4. Manfaatkan Agent Teams untuk Pekerjaan Paralel
Saat Anda memiliki beberapa tugas independen, Agent Teams pada Opus dapat menyelesaikannya lebih cepat daripada permintaan Sonnet yang berurutan. Hitung apakah penghematan waktu membenarkan kenaikan biaya untuk beban kerja spesifik Anda.
5. Pantau Pola Penggunaan Anda
Lacak tugas mana yang Anda rute ke Opus dan evaluasi apakah tugas tersebut benar-benar mendapat manfaat dari peningkatan tersebut. Seiring waktu, Anda akan mengembangkan intuisi tentang masalah mana yang layak mendapatkan harga premium.
6. Pertimbangkan Haiku untuk Tugas Sederhana
Untuk tugas bervolume tinggi dan kompleksitas rendah seperti klasifikasi, ekstraksi, atau pemformatan sederhana, model Haiku dari Anthropic 12x lebih murah daripada Sonnet. Strategi perutean tiga tingkat — Haiku, Sonnet, Opus — memaksimalkan efisiensi biaya.
Kesimpulan
Claude Sonnet 4.6 dan Opus 4.6 keduanya adalah model yang luar biasa, tetapi mereka melayani tujuan berbeda dalam alur kerja pengembang.
Sonnet 4.6 adalah pekerja keras. Pada harga $3/$15 per juta tokens dengan 79.6% pada SWE-bench Verified, ia memberikan performa coding yang luar biasa dengan harga yang berskala. Ia cepat, andal, dan menangani sebagian besar tugas tanpa kompromi.

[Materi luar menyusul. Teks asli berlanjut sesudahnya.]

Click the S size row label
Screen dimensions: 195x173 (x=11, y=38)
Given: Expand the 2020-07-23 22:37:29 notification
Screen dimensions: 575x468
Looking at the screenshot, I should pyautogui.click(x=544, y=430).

Opus 4.6 adalah spesialis. Pada harga $15/$75 per juta tokens dengan 80.8% pada SWE-bench, 91.3% pada GPQA Diamond, Agent Teams, extended thinking, dan 1M token context window, ia adalah model AI paling mumpuni yang tersedia untuk penalaran kompleks dan pekerjaan coding skala besar.
Strategi yang tepat bukanlah memilih satu. Melainkan menggunakan keduanya secara cerdas. Default ke Sonnet untuk 80% pekerjaan Anda. Eskalasi ke Opus untuk 20% yang menuntutnya. Pendekatan ini memberi Anda yang terbaik dari kedua dunia: produktivitas harian yang cepat dan terjangkau, serta penalaran yang mendalam dan kuat saat Anda paling membutuhkannya.
Kedua model tersedia sekarang melalui Claude Code, Anthropic API, dan claude.ai. Mulailah dengan Sonnet, dan Anda akan tahu kapan saatnya beralih ke Opus.